■ **What you need to do**
The answer must restate the records below word for word.

■ **Record extracts**
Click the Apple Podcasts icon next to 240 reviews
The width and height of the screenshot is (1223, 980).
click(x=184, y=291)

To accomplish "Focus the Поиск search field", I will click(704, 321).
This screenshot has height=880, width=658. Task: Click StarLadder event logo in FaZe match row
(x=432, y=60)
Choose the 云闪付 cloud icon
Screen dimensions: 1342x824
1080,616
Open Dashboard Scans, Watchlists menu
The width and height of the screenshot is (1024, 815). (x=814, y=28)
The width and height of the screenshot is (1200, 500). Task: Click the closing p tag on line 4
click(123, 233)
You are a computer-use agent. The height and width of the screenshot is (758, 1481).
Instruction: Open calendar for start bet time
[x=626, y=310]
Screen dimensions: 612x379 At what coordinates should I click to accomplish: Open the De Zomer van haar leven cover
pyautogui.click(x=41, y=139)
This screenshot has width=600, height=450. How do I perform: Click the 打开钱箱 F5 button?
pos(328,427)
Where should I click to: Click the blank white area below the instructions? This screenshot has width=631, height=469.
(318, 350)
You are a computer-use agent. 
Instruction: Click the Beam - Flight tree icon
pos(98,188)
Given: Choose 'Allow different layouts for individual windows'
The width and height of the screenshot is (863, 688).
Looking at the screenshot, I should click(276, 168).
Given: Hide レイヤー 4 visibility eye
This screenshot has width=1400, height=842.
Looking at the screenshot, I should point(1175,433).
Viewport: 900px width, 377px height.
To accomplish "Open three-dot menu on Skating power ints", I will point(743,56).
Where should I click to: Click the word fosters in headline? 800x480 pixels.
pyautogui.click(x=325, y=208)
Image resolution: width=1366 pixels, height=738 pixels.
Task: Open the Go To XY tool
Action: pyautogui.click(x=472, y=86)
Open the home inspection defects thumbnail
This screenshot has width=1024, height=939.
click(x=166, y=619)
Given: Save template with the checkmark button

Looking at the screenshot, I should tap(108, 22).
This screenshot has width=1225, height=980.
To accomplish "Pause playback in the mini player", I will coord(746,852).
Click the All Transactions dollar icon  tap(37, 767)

■ **Response to this task**
Click the Apple Podcasts icon next to 240 reviews
The width and height of the screenshot is (1223, 980).
click(x=184, y=291)

To accomplish "Focus the Поиск search field", I will click(704, 321).
This screenshot has height=880, width=658. Task: Click StarLadder event logo in FaZe match row
(x=432, y=60)
Choose the 云闪付 cloud icon
Screen dimensions: 1342x824
1080,616
Open Dashboard Scans, Watchlists menu
The width and height of the screenshot is (1024, 815). (x=814, y=28)
The width and height of the screenshot is (1200, 500). Task: Click the closing p tag on line 4
click(123, 233)
You are a computer-use agent. The height and width of the screenshot is (758, 1481).
Instruction: Open calendar for start bet time
[x=626, y=310]
Screen dimensions: 612x379 At what coordinates should I click to accomplish: Open the De Zomer van haar leven cover
pyautogui.click(x=41, y=139)
This screenshot has width=600, height=450. How do I perform: Click the 打开钱箱 F5 button?
pos(328,427)
Where should I click to: Click the blank white area below the instructions? This screenshot has width=631, height=469.
(318, 350)
You are a computer-use agent. 
Instruction: Click the Beam - Flight tree icon
pos(98,188)
Given: Choose 'Allow different layouts for individual windows'
The width and height of the screenshot is (863, 688).
Looking at the screenshot, I should click(276, 168).
Given: Hide レイヤー 4 visibility eye
This screenshot has width=1400, height=842.
Looking at the screenshot, I should point(1175,433).
Viewport: 900px width, 377px height.
To accomplish "Open three-dot menu on Skating power ints", I will point(743,56).
Where should I click to: Click the word fosters in headline? 800x480 pixels.
pyautogui.click(x=325, y=208)
Image resolution: width=1366 pixels, height=738 pixels.
Task: Open the Go To XY tool
Action: pyautogui.click(x=472, y=86)
Open the home inspection defects thumbnail
This screenshot has width=1024, height=939.
click(x=166, y=619)
Given: Save template with the checkmark button

Looking at the screenshot, I should tap(108, 22).
This screenshot has width=1225, height=980.
To accomplish "Pause playback in the mini player", I will coord(746,852).
Click the All Transactions dollar icon  tap(37, 767)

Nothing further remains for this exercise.